Pixel coordinate grounding data

★ ★ ★

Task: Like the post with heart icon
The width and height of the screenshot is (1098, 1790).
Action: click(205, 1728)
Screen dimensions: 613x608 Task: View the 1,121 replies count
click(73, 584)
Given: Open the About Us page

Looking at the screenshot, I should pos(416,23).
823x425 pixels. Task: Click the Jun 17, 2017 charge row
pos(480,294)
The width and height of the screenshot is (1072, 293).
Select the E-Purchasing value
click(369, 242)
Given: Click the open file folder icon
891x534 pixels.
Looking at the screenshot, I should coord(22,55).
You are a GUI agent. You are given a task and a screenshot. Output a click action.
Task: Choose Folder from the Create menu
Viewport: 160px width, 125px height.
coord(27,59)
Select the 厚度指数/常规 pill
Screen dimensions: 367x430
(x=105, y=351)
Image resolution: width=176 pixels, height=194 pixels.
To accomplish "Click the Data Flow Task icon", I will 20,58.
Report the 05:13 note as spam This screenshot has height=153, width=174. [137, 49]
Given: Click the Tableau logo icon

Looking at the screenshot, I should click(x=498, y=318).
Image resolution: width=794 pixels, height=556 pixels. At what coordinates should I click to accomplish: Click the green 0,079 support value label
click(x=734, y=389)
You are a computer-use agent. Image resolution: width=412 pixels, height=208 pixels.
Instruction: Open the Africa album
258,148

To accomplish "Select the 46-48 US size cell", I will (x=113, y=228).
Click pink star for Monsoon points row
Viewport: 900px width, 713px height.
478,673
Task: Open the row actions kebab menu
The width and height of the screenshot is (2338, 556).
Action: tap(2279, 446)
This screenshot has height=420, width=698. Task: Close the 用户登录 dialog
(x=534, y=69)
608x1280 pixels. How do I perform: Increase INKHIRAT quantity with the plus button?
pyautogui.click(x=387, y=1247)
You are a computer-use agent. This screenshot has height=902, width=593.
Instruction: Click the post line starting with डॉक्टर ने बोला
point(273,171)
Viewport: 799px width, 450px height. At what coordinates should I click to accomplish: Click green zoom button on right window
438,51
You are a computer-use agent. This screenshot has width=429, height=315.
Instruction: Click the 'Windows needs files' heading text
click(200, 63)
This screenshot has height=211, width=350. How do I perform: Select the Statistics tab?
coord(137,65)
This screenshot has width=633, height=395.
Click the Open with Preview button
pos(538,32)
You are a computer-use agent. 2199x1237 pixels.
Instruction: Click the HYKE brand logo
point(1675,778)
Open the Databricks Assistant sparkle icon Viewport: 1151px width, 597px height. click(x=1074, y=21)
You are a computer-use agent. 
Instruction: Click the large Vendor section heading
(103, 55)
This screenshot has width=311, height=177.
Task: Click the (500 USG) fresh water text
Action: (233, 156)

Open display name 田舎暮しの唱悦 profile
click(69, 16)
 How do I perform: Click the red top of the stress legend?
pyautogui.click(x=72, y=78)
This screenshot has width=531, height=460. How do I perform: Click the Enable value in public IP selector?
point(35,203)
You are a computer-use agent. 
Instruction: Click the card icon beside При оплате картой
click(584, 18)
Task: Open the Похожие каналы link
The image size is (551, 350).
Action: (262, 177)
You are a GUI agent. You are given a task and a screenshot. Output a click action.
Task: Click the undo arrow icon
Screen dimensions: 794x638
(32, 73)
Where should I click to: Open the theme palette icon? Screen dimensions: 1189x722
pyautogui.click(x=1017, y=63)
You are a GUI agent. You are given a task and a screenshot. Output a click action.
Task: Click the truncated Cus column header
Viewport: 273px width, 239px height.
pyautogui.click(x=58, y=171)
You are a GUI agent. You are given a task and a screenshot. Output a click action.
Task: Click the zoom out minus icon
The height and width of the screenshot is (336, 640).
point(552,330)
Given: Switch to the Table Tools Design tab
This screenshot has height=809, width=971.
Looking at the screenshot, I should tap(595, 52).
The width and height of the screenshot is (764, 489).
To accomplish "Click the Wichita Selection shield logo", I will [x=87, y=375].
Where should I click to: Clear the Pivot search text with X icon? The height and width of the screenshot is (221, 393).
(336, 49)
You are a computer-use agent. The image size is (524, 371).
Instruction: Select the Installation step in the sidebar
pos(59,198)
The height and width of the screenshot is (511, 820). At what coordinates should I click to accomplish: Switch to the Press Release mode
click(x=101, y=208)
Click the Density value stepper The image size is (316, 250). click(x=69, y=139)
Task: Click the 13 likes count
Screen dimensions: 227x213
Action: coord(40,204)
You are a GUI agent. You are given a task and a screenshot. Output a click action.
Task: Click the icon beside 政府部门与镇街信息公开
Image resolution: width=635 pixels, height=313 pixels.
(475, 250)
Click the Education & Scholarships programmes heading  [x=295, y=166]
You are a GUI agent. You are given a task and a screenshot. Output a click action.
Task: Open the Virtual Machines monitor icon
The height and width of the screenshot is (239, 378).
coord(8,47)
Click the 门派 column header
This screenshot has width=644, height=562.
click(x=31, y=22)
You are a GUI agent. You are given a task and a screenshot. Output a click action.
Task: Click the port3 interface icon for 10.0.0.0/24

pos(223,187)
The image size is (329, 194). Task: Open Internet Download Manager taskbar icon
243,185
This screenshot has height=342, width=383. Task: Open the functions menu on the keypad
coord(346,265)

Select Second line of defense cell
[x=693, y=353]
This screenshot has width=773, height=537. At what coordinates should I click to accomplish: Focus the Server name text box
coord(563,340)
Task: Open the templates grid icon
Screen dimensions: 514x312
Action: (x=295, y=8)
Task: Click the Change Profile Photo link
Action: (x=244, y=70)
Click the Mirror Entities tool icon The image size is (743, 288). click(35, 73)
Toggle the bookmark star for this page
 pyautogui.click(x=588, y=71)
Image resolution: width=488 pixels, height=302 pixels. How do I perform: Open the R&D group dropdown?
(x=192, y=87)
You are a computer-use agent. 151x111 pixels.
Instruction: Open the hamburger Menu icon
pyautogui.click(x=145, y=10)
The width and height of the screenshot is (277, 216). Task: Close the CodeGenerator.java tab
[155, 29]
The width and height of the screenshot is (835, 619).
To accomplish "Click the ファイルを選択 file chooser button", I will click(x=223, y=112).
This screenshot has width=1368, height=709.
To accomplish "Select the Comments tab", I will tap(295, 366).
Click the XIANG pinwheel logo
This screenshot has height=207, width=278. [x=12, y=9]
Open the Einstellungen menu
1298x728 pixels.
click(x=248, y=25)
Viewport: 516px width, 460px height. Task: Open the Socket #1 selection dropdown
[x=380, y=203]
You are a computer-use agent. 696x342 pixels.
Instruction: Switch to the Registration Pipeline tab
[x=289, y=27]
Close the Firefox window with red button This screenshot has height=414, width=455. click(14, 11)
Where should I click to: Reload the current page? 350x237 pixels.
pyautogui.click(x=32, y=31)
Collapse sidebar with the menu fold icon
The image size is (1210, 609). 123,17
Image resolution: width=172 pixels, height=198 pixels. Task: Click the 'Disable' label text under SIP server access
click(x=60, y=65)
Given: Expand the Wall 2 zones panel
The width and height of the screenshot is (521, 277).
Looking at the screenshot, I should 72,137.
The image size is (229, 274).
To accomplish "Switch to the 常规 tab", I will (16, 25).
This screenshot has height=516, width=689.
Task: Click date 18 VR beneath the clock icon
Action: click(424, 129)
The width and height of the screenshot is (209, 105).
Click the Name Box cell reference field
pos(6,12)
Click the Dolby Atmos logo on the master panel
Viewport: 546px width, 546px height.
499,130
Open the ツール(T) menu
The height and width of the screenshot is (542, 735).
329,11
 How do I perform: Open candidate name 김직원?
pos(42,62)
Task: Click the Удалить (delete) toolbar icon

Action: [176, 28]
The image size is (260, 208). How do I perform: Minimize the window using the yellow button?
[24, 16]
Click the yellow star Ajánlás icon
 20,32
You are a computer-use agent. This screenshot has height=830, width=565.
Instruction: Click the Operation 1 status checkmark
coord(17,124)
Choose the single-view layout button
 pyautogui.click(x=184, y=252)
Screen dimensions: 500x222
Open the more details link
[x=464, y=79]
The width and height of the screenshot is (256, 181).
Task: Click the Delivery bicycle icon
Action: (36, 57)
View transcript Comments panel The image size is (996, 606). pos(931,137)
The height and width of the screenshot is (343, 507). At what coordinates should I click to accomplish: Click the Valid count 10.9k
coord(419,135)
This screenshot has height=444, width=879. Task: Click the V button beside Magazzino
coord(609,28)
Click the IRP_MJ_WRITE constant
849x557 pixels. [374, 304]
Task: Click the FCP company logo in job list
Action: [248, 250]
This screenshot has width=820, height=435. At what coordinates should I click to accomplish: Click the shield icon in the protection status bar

★ ★ ★

**Assignment**: Nothing should appear in the output except the lines from the one with "View transcript Comments" through the end of the records above, copied exactly.

**Result of this task**:
View transcript Comments panel The image size is (996, 606). pos(931,137)
The height and width of the screenshot is (343, 507). At what coordinates should I click to accomplish: Click the Valid count 10.9k
coord(419,135)
This screenshot has height=444, width=879. Task: Click the V button beside Magazzino
coord(609,28)
Click the IRP_MJ_WRITE constant
849x557 pixels. [374, 304]
Task: Click the FCP company logo in job list
Action: [248, 250]
This screenshot has width=820, height=435. At what coordinates should I click to accomplish: Click the shield icon in the protection status bar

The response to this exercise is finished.